Comparison of Sheared Edge Zones Developed in Electromagnetic and Quasistatic Dieless Perforation

Abstract

Electromagnetic (EM) perforation is a high-strain-rate shearing process of making holes in the workpiece by using an electromagnetic force. This process overcomes the disadvantages of conventional or quasistatic processes. In this work, the comparative study of the quality of holes perforated by the EM dieless perforation process and quasistatic dieless perforation process has been carried out and the differences are reported. This study allows one to understand the physical phenomena that happen during the perforation by the pointed and concave punch as well as the type of failure like the formation of petaling, plugging and softening or hardening of the material. The sheared edges are characterized using microscope, scanning electron microscopy (SEM) and microhardness analysis studies.
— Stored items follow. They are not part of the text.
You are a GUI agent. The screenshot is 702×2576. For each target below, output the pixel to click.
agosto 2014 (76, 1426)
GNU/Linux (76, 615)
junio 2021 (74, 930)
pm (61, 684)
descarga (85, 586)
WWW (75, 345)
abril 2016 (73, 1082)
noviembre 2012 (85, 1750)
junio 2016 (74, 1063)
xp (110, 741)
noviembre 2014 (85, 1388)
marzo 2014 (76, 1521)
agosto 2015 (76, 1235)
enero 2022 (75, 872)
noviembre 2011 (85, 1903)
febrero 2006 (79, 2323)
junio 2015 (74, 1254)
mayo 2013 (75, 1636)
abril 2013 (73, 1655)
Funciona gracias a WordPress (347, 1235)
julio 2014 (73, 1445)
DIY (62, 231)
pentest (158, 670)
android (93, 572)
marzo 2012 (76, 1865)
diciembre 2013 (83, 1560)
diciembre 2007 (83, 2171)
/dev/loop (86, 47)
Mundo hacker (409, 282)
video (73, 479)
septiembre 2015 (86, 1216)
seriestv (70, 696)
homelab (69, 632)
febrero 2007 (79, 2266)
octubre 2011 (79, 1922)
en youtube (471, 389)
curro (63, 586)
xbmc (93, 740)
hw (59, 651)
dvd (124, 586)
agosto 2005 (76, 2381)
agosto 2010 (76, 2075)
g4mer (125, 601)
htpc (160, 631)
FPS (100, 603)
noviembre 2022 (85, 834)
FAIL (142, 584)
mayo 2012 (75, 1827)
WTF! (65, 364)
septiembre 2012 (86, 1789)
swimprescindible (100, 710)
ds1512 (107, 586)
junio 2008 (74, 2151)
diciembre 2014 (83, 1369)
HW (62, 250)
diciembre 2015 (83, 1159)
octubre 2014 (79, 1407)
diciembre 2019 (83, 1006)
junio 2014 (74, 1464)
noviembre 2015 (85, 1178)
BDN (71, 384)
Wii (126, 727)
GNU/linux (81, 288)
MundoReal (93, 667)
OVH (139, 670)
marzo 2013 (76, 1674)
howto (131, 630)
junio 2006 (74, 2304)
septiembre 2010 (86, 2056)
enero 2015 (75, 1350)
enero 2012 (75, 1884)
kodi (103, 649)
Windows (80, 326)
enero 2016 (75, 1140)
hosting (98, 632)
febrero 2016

Among interesting observations, it has been noticed that the smooth sheared depth, rollover depth, burr height and fracture depth are more in quasistatic dieless perforation. No significant change in hardness is observed in the case of quasistatic perforation, while in EM perforation, more than 50% increase in hardness is observed. The SEM observation has revealed that in both the perforation cases, ductile dimple growth is the prominent failure mode. The results obtained during this study show the capability of electromagnetic perforation to obtain perforated holes with better surface finish and material properties over the quasistatic perforation process.